In today’s world people are getting married later and putting off having children for career advancement or convenience. I know this is not the case with everyone because I personally cannot have children. However, I can see how this can certainly be a regret. It is important to remember that children can be adopted or even “supported” by means of non-profits that help out children in need for various reasons. Having children in our life can be achieved in a variety of ways.  The overall point here is that when you are elderly and leaving the planet, you want to know you aren’t alone and are leaving a legacy.  I vow to make sure I do that even if I don’t have children of my own.

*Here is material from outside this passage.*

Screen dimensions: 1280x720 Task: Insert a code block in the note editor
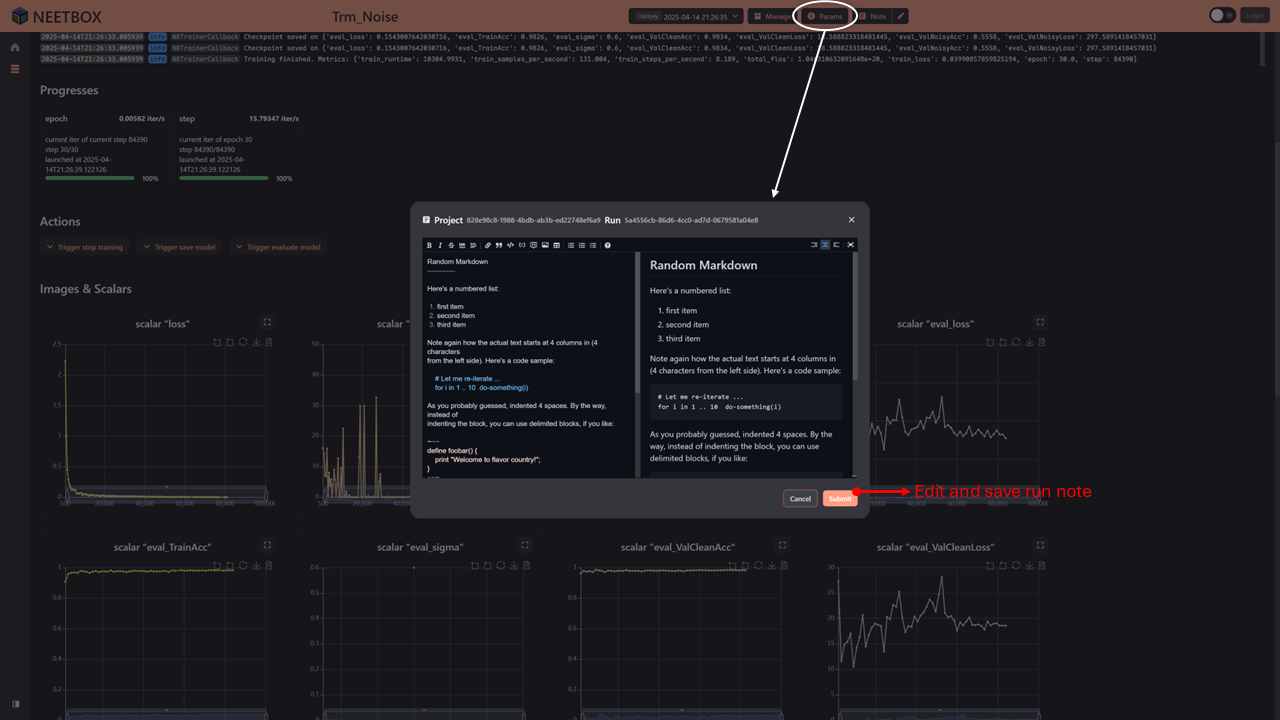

8.     I should have saved more money for my retirement.

This is important, especially because with modern medical advancements we are living longer.  Balance is key here. Saving out of fear is not living; doing anything out of fear is not the best course of action.  Instead be smart with your money, while also benefiting from experiences. 

9.     Not having the courage to live truthfully.

I have very little tolerance for non- authentic living. In fact, a good friend of mine just wrote a blog on being real. You can read it here:

10.  Happiness is a choice, I wish I knew that earlier.

Yes!! Yes!! How empowering to know we can all choose to be happy.  We are not victims in this life. Happiness is not a result, or an achievement, or a person, or prosperity, or power, or anything other than something we decide.  Happiness happens when we say so!

At 37, I feel grateful to still have two living grandparents to learn from and continue to gain wisdom from their successes and failures. I am also eager to continue to weave the above lessons into my daily practices. I hope you will too.